• Set problem: Write out every line of the listing below again, requests included, and shift each coordinate in the answers up by 105. Leave the pictures out of your answer.

Dataset items
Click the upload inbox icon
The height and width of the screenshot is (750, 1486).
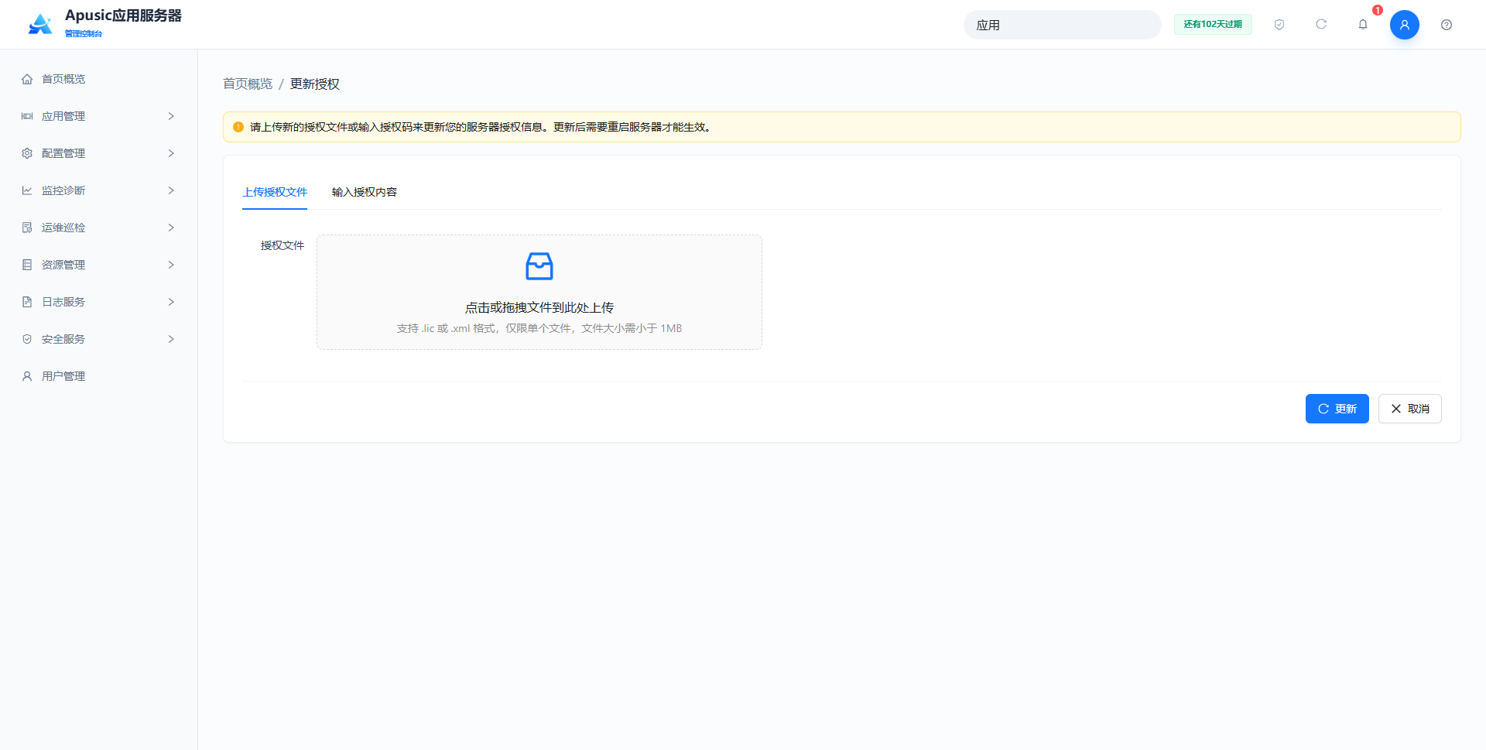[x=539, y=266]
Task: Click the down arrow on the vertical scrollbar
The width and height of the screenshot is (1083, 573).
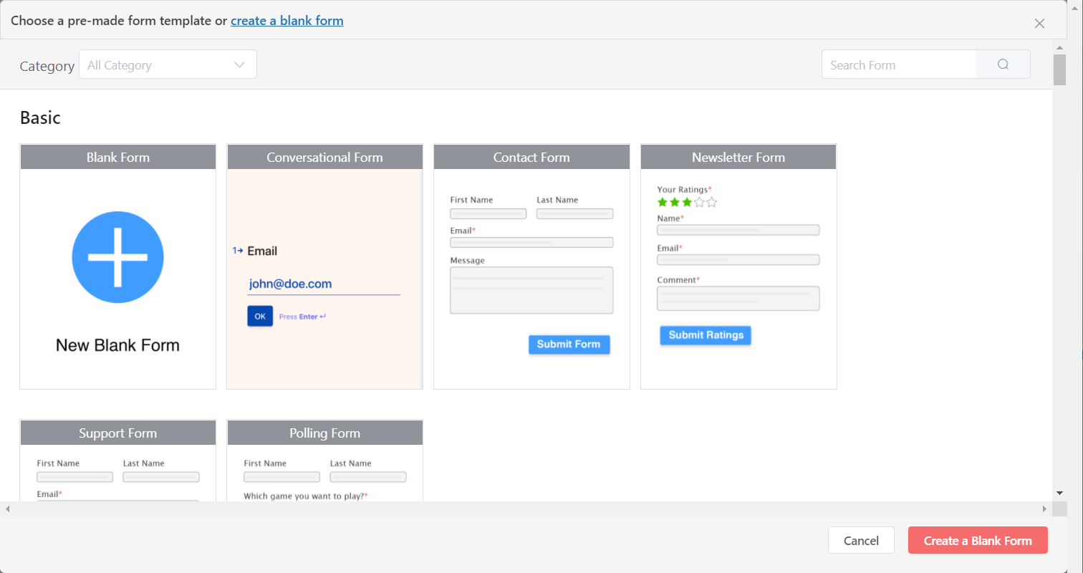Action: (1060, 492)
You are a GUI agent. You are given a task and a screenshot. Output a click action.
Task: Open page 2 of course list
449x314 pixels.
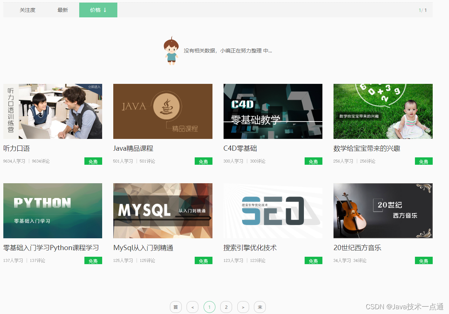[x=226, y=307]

• Result of the task:
Click the upload inbox icon
The height and width of the screenshot is (750, 1486).
[x=644, y=371]
Task: Click the down arrow on the vertical scrollbar
The width and height of the screenshot is (1083, 573).
Action: (1165, 597)
You are a GUI agent. You are given a task and a screenshot. Output a click action.
Task: Open page 2 of course list
449x314 pixels.
[x=331, y=412]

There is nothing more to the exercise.